What you need to do =>
Please write out all of the entries exactly as they appear.

Dataset entries
Content starts

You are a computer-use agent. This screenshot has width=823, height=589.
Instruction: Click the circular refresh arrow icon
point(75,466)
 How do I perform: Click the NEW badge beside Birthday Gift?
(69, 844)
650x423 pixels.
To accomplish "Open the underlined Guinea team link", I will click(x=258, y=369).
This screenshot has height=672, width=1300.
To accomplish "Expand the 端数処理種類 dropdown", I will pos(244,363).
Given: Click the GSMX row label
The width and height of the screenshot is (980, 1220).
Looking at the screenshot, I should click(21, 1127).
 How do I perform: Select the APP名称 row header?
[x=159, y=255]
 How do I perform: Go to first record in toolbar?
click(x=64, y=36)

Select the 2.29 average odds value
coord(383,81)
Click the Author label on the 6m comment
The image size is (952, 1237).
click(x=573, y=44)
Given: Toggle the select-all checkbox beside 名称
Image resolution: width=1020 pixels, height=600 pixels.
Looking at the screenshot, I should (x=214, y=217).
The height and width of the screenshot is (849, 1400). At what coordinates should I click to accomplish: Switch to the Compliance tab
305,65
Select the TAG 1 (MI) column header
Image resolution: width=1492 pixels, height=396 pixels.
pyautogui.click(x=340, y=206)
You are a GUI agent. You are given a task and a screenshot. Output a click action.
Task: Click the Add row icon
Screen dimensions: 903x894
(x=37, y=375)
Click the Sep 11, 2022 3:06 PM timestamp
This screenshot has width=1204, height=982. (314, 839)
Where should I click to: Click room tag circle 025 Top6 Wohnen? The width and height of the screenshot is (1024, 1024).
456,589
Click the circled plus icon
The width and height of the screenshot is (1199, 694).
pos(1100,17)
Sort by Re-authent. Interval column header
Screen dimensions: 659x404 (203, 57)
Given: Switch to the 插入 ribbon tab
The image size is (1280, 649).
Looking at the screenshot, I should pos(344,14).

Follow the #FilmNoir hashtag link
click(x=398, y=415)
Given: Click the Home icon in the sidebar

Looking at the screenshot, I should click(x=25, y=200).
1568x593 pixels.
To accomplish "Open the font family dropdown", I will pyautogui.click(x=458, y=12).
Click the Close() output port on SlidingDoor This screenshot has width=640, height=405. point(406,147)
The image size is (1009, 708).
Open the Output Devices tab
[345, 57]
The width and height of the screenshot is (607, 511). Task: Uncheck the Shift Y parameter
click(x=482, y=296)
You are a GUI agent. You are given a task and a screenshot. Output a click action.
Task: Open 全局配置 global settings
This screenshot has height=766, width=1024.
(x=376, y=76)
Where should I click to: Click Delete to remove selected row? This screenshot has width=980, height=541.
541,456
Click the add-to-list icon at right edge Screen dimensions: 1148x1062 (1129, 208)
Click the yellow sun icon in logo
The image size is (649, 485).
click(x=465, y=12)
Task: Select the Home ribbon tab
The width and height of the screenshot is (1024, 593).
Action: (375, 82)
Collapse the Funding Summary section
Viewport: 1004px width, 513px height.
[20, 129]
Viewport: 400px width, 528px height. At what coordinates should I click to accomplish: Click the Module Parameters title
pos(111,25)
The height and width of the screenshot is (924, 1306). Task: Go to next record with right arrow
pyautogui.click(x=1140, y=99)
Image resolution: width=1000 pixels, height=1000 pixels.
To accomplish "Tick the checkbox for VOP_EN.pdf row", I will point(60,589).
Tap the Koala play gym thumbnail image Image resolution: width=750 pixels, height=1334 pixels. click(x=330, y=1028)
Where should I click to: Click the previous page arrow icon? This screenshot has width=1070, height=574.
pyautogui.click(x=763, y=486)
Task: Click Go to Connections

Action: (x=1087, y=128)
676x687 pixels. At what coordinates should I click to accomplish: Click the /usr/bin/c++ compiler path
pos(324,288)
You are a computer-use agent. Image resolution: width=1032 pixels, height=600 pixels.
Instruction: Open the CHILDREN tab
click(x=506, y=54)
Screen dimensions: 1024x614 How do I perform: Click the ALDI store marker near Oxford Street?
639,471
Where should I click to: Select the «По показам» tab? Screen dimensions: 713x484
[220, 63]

Content ends

Expected output =>
You are a computer-use agent. This screenshot has width=823, height=589.
Instruction: Click the circular refresh arrow icon
point(75,466)
 How do I perform: Click the NEW badge beside Birthday Gift?
(69, 844)
650x423 pixels.
To accomplish "Open the underlined Guinea team link", I will click(x=258, y=369).
This screenshot has height=672, width=1300.
To accomplish "Expand the 端数処理種類 dropdown", I will pos(244,363).
Given: Click the GSMX row label
The width and height of the screenshot is (980, 1220).
Looking at the screenshot, I should click(21, 1127).
 How do I perform: Select the APP名称 row header?
[x=159, y=255]
 How do I perform: Go to first record in toolbar?
click(x=64, y=36)

Select the 2.29 average odds value
coord(383,81)
Click the Author label on the 6m comment
The image size is (952, 1237).
click(x=573, y=44)
Given: Toggle the select-all checkbox beside 名称
Image resolution: width=1020 pixels, height=600 pixels.
Looking at the screenshot, I should (x=214, y=217).
The height and width of the screenshot is (849, 1400). At what coordinates should I click to accomplish: Switch to the Compliance tab
305,65
Select the TAG 1 (MI) column header
Image resolution: width=1492 pixels, height=396 pixels.
pyautogui.click(x=340, y=206)
You are a GUI agent. You are given a task and a screenshot. Output a click action.
Task: Click the Add row icon
Screen dimensions: 903x894
(x=37, y=375)
Click the Sep 11, 2022 3:06 PM timestamp
This screenshot has width=1204, height=982. (314, 839)
Where should I click to: Click room tag circle 025 Top6 Wohnen? The width and height of the screenshot is (1024, 1024).
456,589
Click the circled plus icon
The width and height of the screenshot is (1199, 694).
pos(1100,17)
Sort by Re-authent. Interval column header
Screen dimensions: 659x404 (203, 57)
Given: Switch to the 插入 ribbon tab
The image size is (1280, 649).
Looking at the screenshot, I should pos(344,14).

Follow the #FilmNoir hashtag link
click(x=398, y=415)
Given: Click the Home icon in the sidebar

Looking at the screenshot, I should click(x=25, y=200).
1568x593 pixels.
To accomplish "Open the font family dropdown", I will pyautogui.click(x=458, y=12).
Click the Close() output port on SlidingDoor This screenshot has width=640, height=405. point(406,147)
The image size is (1009, 708).
Open the Output Devices tab
[345, 57]
The width and height of the screenshot is (607, 511). Task: Uncheck the Shift Y parameter
click(x=482, y=296)
You are a GUI agent. You are given a task and a screenshot. Output a click action.
Task: Open 全局配置 global settings
This screenshot has height=766, width=1024.
(x=376, y=76)
Where should I click to: Click Delete to remove selected row? This screenshot has width=980, height=541.
541,456
Click the add-to-list icon at right edge Screen dimensions: 1148x1062 (1129, 208)
Click the yellow sun icon in logo
The image size is (649, 485).
click(x=465, y=12)
Task: Select the Home ribbon tab
The width and height of the screenshot is (1024, 593).
Action: (375, 82)
Collapse the Funding Summary section
Viewport: 1004px width, 513px height.
[20, 129]
Viewport: 400px width, 528px height. At what coordinates should I click to accomplish: Click the Module Parameters title
pos(111,25)
The height and width of the screenshot is (924, 1306). Task: Go to next record with right arrow
pyautogui.click(x=1140, y=99)
Image resolution: width=1000 pixels, height=1000 pixels.
To accomplish "Tick the checkbox for VOP_EN.pdf row", I will point(60,589).
Tap the Koala play gym thumbnail image Image resolution: width=750 pixels, height=1334 pixels. click(x=330, y=1028)
Where should I click to: Click the previous page arrow icon? This screenshot has width=1070, height=574.
pyautogui.click(x=763, y=486)
Task: Click Go to Connections

Action: (x=1087, y=128)
676x687 pixels. At what coordinates should I click to accomplish: Click the /usr/bin/c++ compiler path
pos(324,288)
You are a computer-use agent. Image resolution: width=1032 pixels, height=600 pixels.
Instruction: Open the CHILDREN tab
click(x=506, y=54)
Screen dimensions: 1024x614 How do I perform: Click the ALDI store marker near Oxford Street?
639,471
Where should I click to: Select the «По показам» tab? Screen dimensions: 713x484
[220, 63]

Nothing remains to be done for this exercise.